• **SUPPLIED MATERIAL**:
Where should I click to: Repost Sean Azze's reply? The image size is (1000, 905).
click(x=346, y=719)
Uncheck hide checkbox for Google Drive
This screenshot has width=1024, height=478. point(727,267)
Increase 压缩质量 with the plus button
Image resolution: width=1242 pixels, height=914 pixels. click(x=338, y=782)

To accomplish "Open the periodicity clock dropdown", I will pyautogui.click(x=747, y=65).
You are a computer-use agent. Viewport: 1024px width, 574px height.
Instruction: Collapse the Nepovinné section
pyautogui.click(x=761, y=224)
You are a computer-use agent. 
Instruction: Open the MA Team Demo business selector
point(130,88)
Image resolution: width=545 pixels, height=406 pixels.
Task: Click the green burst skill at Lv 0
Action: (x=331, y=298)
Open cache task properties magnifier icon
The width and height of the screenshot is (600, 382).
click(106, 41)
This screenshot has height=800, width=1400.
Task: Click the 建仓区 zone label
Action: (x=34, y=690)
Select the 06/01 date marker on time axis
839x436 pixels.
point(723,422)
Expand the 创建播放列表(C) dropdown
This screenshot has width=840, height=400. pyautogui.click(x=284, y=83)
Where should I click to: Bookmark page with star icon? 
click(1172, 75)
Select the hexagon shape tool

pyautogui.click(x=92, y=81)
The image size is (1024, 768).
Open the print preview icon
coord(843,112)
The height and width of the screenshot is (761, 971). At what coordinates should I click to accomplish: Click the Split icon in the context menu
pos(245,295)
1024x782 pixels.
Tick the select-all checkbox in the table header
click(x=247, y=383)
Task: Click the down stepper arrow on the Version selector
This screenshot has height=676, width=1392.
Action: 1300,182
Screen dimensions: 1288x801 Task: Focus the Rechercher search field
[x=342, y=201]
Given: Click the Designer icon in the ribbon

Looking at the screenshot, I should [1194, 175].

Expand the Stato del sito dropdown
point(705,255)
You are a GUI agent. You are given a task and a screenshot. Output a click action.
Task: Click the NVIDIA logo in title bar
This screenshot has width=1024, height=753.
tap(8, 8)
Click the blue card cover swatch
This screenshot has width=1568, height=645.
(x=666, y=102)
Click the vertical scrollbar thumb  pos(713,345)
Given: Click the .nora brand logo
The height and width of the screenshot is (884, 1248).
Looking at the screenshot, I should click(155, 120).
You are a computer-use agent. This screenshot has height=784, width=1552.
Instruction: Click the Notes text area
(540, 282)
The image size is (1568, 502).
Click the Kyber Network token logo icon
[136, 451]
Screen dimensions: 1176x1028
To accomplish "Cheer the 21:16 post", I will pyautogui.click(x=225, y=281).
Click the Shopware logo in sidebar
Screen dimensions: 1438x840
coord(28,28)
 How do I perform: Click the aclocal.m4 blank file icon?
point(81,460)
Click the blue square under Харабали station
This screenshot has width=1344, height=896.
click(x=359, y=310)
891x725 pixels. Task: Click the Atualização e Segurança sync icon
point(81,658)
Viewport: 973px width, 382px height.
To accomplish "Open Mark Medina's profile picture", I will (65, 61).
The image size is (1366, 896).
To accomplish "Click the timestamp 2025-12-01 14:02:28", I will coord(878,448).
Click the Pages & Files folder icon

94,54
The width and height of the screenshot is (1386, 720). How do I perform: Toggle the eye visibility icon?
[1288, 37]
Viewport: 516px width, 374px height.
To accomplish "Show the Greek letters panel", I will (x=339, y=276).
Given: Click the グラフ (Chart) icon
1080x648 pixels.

• **YOUR GOAL**: Please retype every one of the items above exactly, line for line.

• **RESULT OF THE EXERCISE**:
Where should I click to: Repost Sean Azze's reply? The image size is (1000, 905).
click(x=346, y=719)
Uncheck hide checkbox for Google Drive
This screenshot has width=1024, height=478. point(727,267)
Increase 压缩质量 with the plus button
Image resolution: width=1242 pixels, height=914 pixels. click(x=338, y=782)

To accomplish "Open the periodicity clock dropdown", I will pyautogui.click(x=747, y=65).
You are a computer-use agent. Viewport: 1024px width, 574px height.
Instruction: Collapse the Nepovinné section
pyautogui.click(x=761, y=224)
You are a computer-use agent. 
Instruction: Open the MA Team Demo business selector
point(130,88)
Image resolution: width=545 pixels, height=406 pixels.
Task: Click the green burst skill at Lv 0
Action: (x=331, y=298)
Open cache task properties magnifier icon
The width and height of the screenshot is (600, 382).
click(106, 41)
This screenshot has height=800, width=1400.
Task: Click the 建仓区 zone label
Action: (x=34, y=690)
Select the 06/01 date marker on time axis
839x436 pixels.
point(723,422)
Expand the 创建播放列表(C) dropdown
This screenshot has width=840, height=400. pyautogui.click(x=284, y=83)
Where should I click to: Bookmark page with star icon? 
click(1172, 75)
Select the hexagon shape tool

pyautogui.click(x=92, y=81)
The image size is (1024, 768).
Open the print preview icon
coord(843,112)
The height and width of the screenshot is (761, 971). At what coordinates should I click to accomplish: Click the Split icon in the context menu
pos(245,295)
1024x782 pixels.
Tick the select-all checkbox in the table header
click(x=247, y=383)
Task: Click the down stepper arrow on the Version selector
This screenshot has height=676, width=1392.
Action: 1300,182
Screen dimensions: 1288x801 Task: Focus the Rechercher search field
[x=342, y=201]
Given: Click the Designer icon in the ribbon

Looking at the screenshot, I should [1194, 175].

Expand the Stato del sito dropdown
point(705,255)
You are a GUI agent. You are given a task and a screenshot. Output a click action.
Task: Click the NVIDIA logo in title bar
This screenshot has width=1024, height=753.
tap(8, 8)
Click the blue card cover swatch
This screenshot has width=1568, height=645.
(x=666, y=102)
Click the vertical scrollbar thumb  pos(713,345)
Given: Click the .nora brand logo
The height and width of the screenshot is (884, 1248).
Looking at the screenshot, I should click(155, 120).
You are a computer-use agent. This screenshot has height=784, width=1552.
Instruction: Click the Notes text area
(540, 282)
The image size is (1568, 502).
Click the Kyber Network token logo icon
[136, 451]
Screen dimensions: 1176x1028
To accomplish "Cheer the 21:16 post", I will pyautogui.click(x=225, y=281).
Click the Shopware logo in sidebar
Screen dimensions: 1438x840
coord(28,28)
 How do I perform: Click the aclocal.m4 blank file icon?
point(81,460)
Click the blue square under Харабали station
This screenshot has width=1344, height=896.
click(x=359, y=310)
891x725 pixels. Task: Click the Atualização e Segurança sync icon
point(81,658)
Viewport: 973px width, 382px height.
To accomplish "Open Mark Medina's profile picture", I will (65, 61).
The image size is (1366, 896).
To accomplish "Click the timestamp 2025-12-01 14:02:28", I will coord(878,448).
Click the Pages & Files folder icon

94,54
The width and height of the screenshot is (1386, 720). How do I perform: Toggle the eye visibility icon?
[1288, 37]
Viewport: 516px width, 374px height.
To accomplish "Show the Greek letters panel", I will (x=339, y=276).
Given: Click the グラフ (Chart) icon
1080x648 pixels.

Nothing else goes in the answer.